■ Exercise
What you return must be exactly the lines from the beginning of the material through the line containing "The height and", both included, and no pictures.

===

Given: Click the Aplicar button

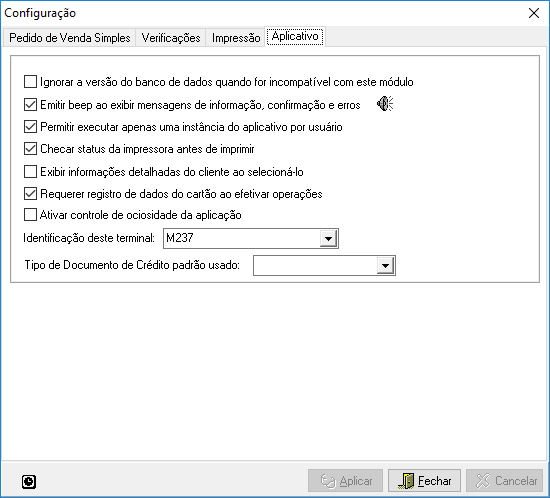Looking at the screenshot, I should 346,481.
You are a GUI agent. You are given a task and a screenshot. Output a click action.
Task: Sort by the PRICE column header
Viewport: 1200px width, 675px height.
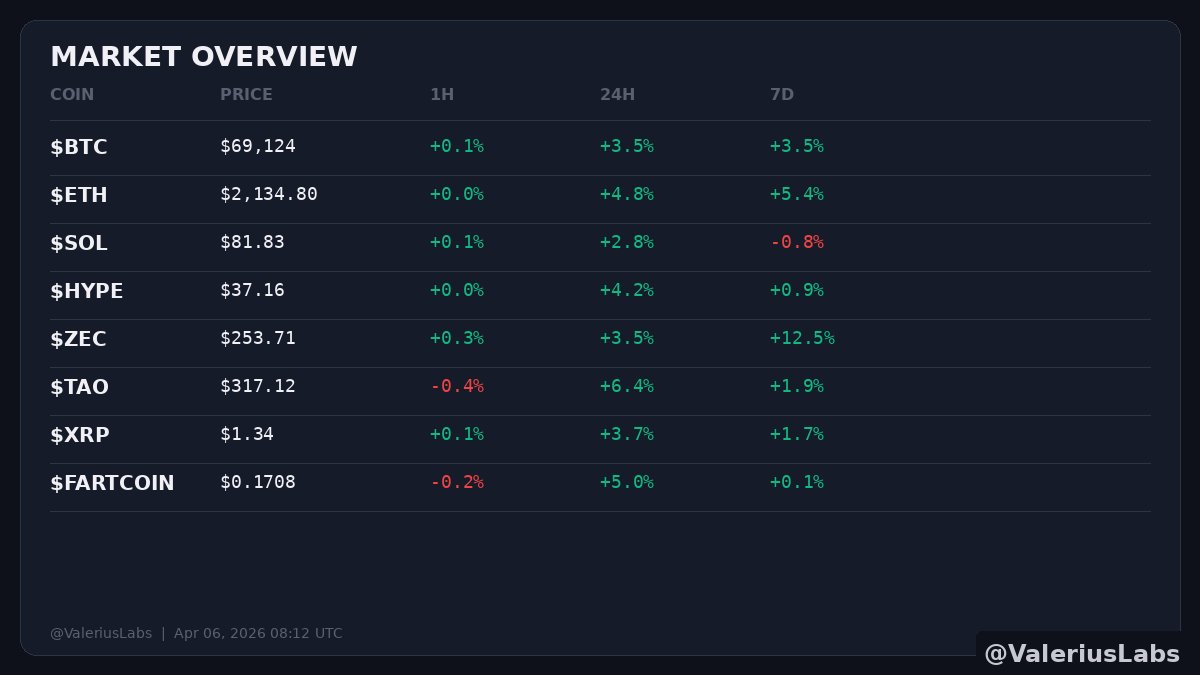[246, 95]
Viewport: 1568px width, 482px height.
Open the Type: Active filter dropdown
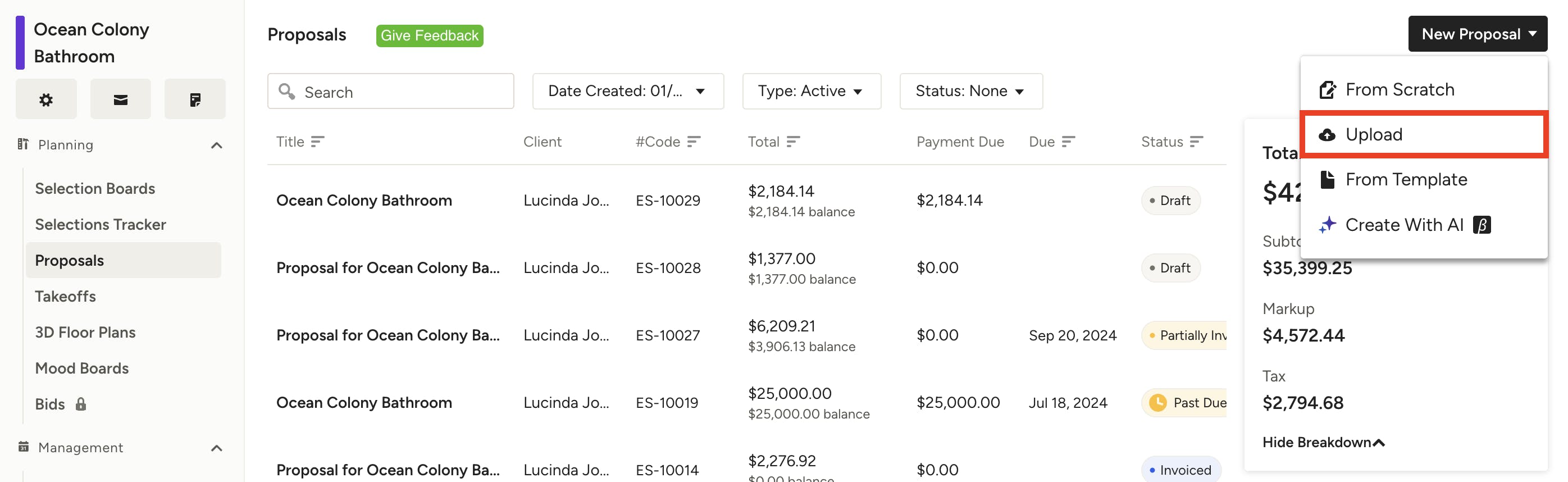coord(811,91)
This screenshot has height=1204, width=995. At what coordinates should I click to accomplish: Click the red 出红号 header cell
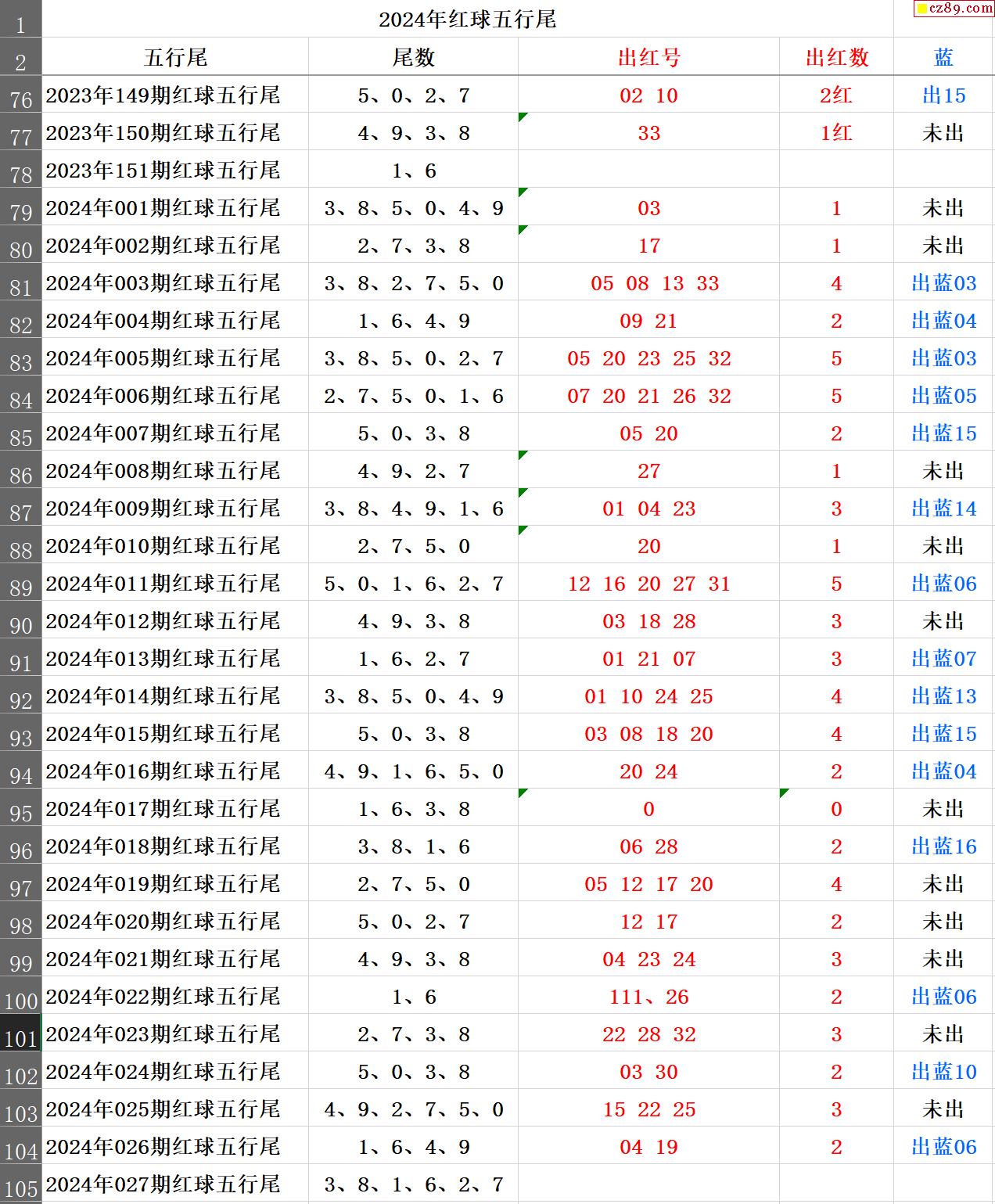click(648, 57)
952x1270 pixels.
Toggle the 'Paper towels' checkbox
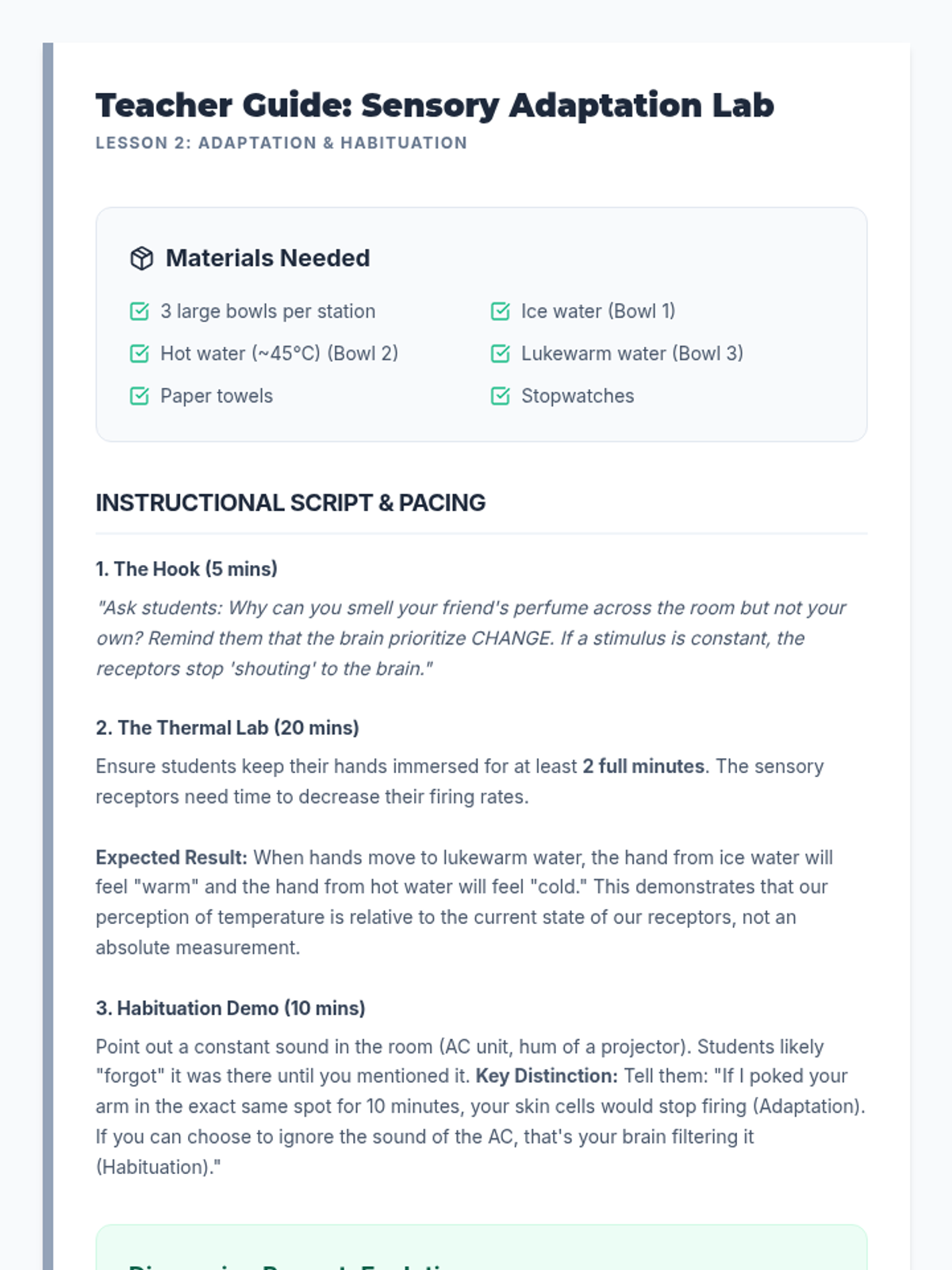[140, 395]
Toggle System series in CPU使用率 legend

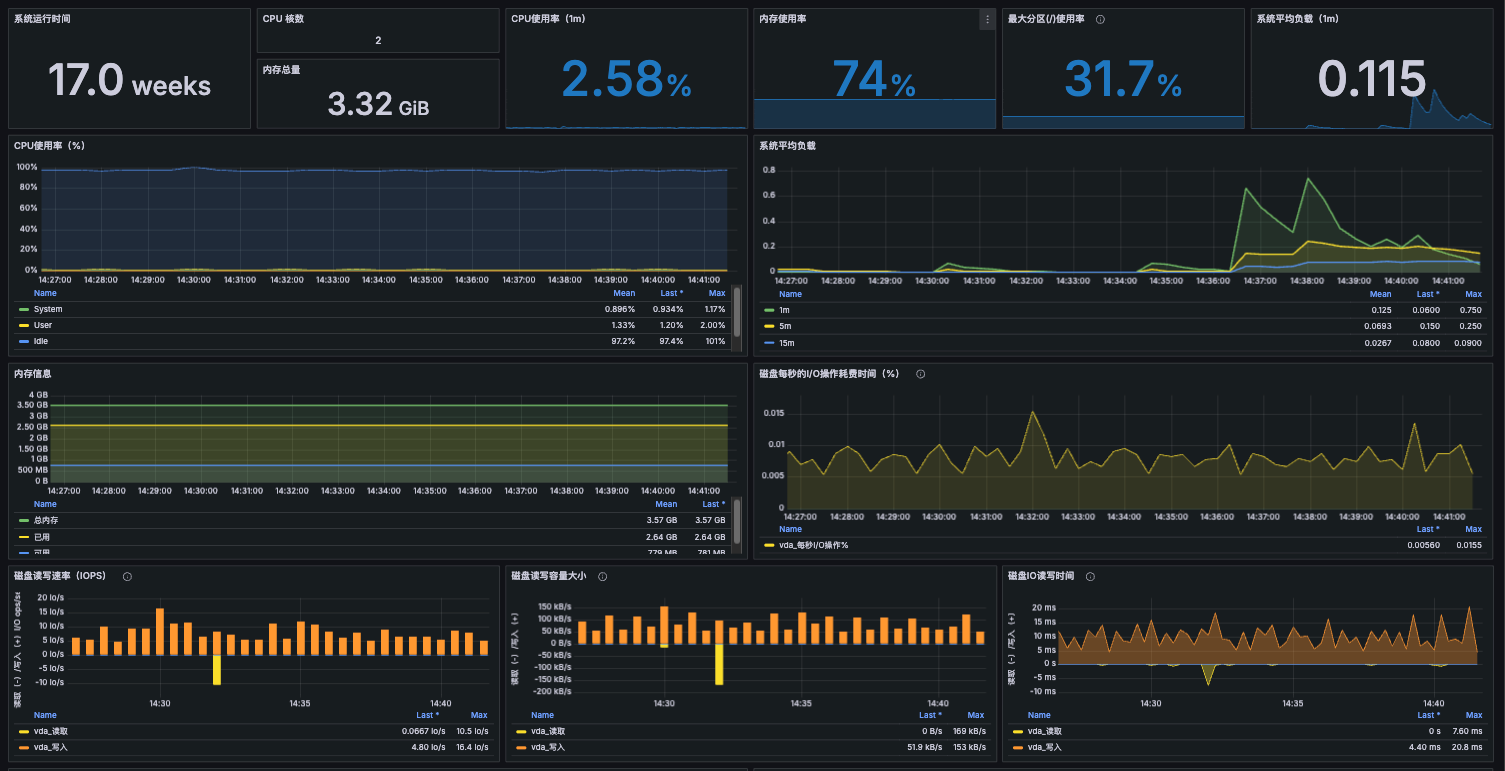[x=47, y=309]
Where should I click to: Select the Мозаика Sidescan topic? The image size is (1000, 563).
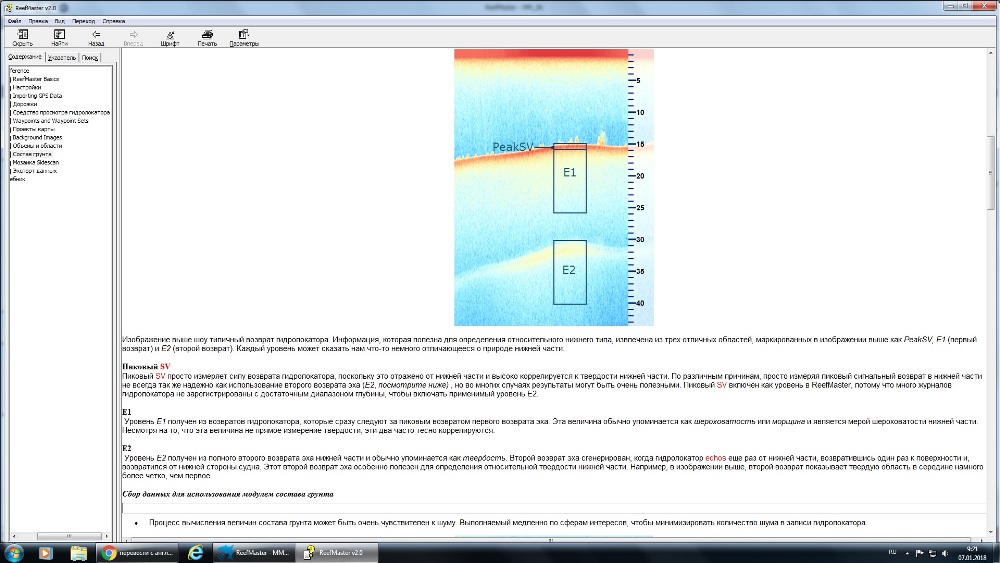tap(36, 162)
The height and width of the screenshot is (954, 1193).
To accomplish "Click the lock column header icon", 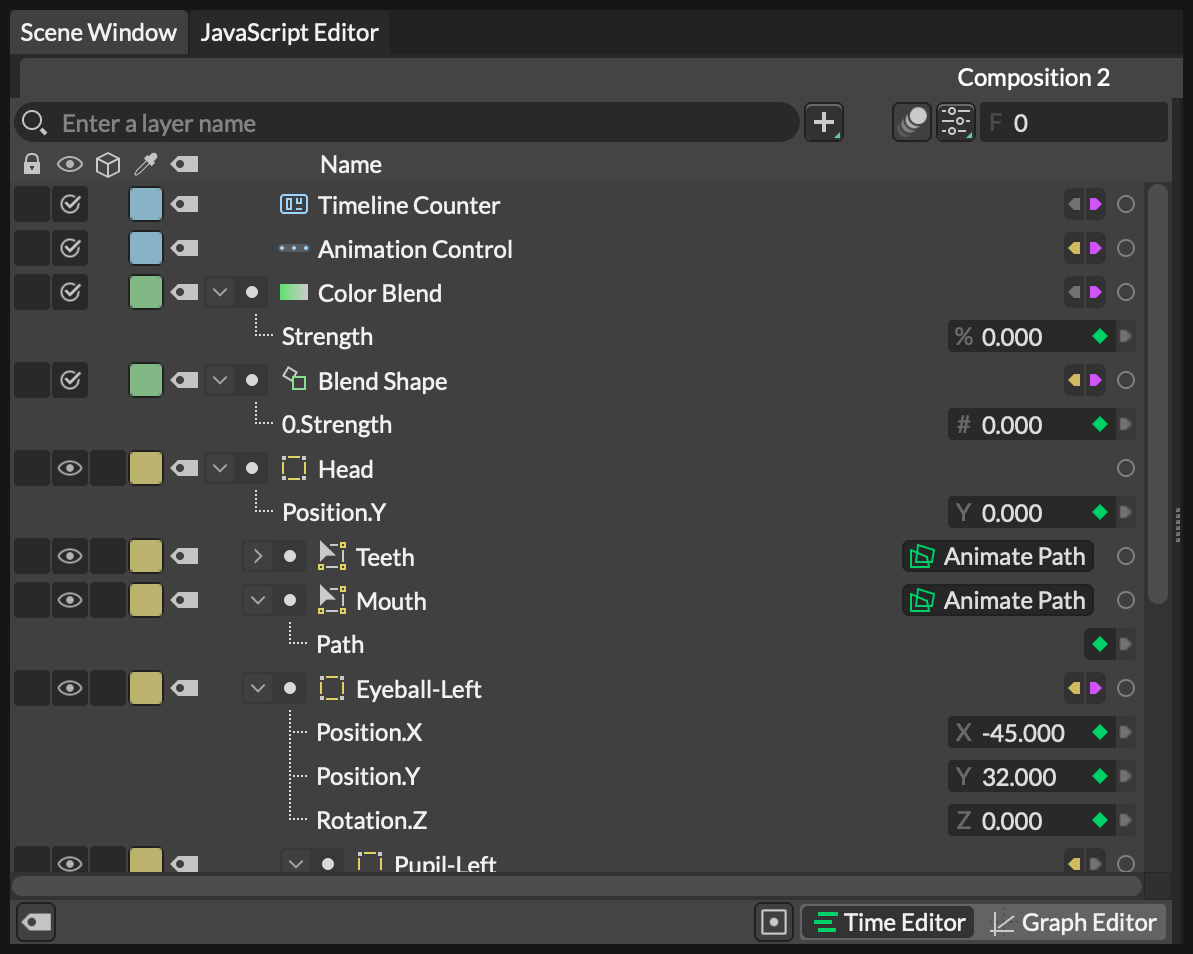I will pyautogui.click(x=32, y=164).
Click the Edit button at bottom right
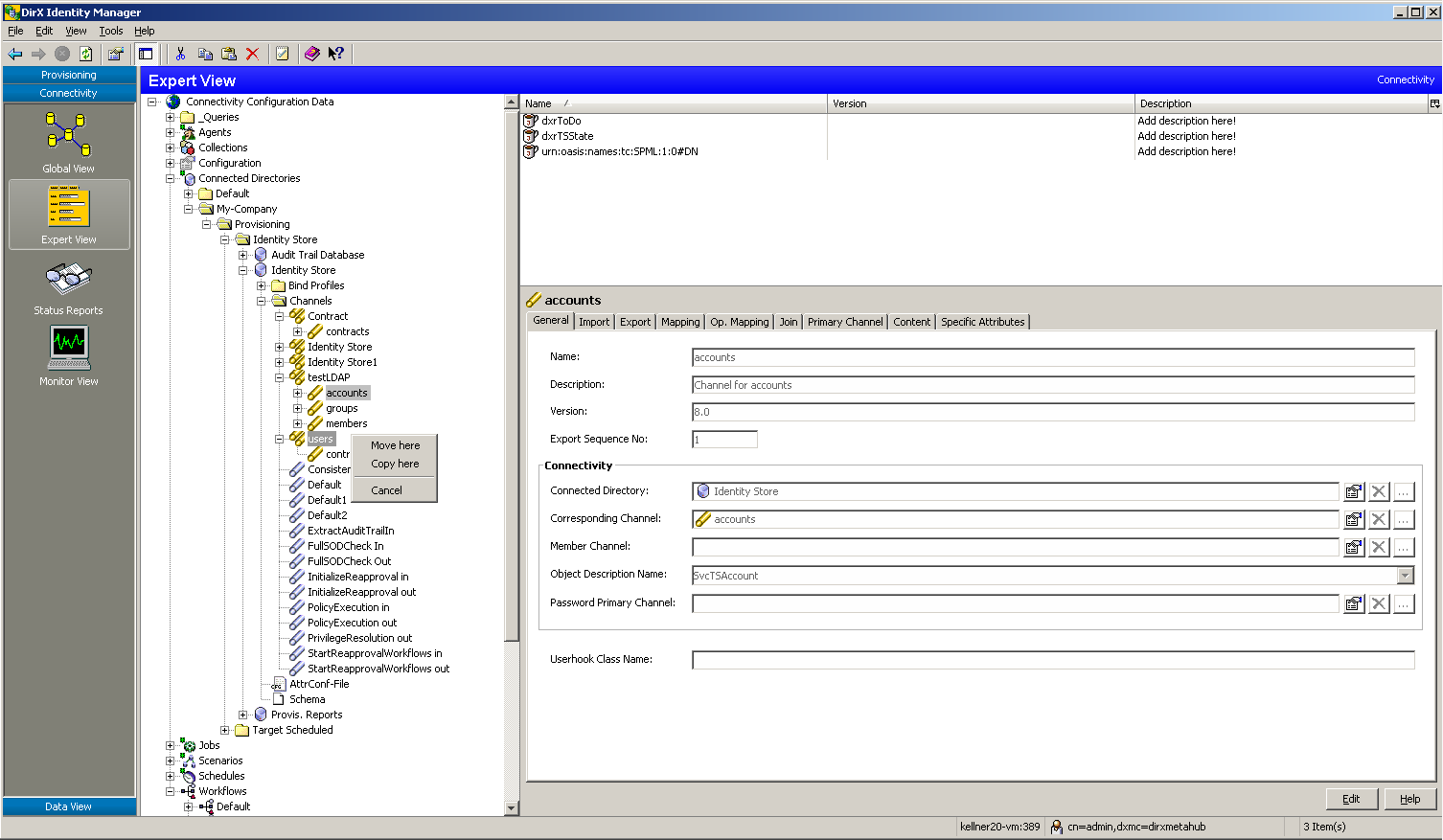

===

■ Written solution
Given: Click the Aplicar button

Looking at the screenshot, I should 346,481.
You are a GUI agent. You are given a task and a screenshot. Output a click action.
Task: Sort by the PRICE column header
Viewport: 1200px width, 675px height.
[246, 95]
Viewport: 1568px width, 482px height.
Open the Type: Active filter dropdown
coord(811,91)
This screenshot has height=1204, width=995. At what coordinates should I click to accomplish: Click the red 出红号 header cell
click(648, 57)
952x1270 pixels.
Toggle the 'Paper towels' checkbox
[140, 395]
Toggle System series in CPU使用率 legend

[x=47, y=309]
Where should I click to: Select the Мозаика Sidescan topic? The image size is (1000, 563).
tap(36, 162)
The height and width of the screenshot is (954, 1193).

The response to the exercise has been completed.